[Data entries]
☆ ☆ ☆ ☆
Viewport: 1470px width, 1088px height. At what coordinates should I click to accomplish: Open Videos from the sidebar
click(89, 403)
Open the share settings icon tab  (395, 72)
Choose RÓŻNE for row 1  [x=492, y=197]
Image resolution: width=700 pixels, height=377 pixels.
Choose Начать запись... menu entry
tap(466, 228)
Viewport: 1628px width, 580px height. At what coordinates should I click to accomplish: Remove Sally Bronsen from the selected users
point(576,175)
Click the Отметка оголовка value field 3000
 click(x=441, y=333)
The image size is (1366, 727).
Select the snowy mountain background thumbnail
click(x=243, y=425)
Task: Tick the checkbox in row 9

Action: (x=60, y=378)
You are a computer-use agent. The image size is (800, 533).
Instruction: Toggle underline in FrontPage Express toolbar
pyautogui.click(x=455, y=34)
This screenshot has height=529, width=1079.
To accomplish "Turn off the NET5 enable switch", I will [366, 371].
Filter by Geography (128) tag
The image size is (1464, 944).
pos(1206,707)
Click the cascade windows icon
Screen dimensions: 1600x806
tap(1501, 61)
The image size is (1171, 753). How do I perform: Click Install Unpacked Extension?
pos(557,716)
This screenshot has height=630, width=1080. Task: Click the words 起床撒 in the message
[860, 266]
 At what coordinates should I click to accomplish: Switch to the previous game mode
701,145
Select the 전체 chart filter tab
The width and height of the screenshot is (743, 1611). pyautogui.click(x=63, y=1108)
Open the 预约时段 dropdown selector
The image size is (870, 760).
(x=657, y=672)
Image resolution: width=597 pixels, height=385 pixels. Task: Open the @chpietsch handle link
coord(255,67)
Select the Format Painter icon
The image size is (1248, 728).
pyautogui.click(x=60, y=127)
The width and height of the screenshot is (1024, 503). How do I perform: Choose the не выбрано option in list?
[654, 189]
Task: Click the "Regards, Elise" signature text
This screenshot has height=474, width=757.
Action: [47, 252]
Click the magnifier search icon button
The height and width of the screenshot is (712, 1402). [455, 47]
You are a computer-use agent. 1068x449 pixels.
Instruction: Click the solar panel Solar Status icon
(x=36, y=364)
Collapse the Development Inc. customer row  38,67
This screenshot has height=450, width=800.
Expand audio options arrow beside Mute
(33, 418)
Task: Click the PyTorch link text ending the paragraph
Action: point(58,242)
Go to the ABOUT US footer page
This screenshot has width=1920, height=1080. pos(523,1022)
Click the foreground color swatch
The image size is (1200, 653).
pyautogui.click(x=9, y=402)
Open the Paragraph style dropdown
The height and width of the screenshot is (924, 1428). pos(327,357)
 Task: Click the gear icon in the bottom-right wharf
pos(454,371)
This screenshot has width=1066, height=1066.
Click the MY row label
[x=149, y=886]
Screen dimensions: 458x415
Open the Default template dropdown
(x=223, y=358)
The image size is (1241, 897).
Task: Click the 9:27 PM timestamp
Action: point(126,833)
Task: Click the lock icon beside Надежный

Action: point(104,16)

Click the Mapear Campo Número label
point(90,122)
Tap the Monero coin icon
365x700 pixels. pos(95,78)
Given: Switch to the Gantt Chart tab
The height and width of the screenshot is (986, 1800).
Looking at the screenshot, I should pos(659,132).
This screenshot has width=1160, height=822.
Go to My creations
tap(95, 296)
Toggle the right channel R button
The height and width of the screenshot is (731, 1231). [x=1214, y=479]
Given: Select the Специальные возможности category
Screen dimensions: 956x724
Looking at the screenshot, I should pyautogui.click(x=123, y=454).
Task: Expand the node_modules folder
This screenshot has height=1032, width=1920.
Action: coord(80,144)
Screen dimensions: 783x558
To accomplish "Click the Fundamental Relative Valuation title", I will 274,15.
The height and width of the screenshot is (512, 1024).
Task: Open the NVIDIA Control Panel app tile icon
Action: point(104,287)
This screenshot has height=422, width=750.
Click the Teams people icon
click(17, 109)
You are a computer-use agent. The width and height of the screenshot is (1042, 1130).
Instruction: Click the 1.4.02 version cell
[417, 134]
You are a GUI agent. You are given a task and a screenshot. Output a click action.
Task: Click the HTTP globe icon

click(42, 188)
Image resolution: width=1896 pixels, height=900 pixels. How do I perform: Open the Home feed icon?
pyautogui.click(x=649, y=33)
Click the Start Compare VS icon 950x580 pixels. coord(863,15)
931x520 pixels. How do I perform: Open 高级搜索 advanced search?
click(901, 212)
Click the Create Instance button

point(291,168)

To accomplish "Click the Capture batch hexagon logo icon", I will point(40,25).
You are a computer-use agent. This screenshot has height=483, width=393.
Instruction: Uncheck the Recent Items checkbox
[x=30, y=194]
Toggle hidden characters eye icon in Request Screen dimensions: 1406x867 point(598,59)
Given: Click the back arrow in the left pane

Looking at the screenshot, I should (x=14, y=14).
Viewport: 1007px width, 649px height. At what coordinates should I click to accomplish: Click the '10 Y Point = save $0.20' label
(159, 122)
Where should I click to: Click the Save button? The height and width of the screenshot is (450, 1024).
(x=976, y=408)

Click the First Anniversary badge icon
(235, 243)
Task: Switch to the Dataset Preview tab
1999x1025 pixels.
☆ ☆ ☆ ☆
WHAT YOU ARE ASKED TO DO => Search the data for the word "computer" and copy each line where it appears.

WRITTEN ANSWER =>
You are a computer-use agent. The image size is (800, 533).
You are a computer-use agent. 1068x449 pixels.
You are a computer-use agent. The width and height of the screenshot is (1042, 1130).
You are a computer-use agent. This screenshot has height=483, width=393.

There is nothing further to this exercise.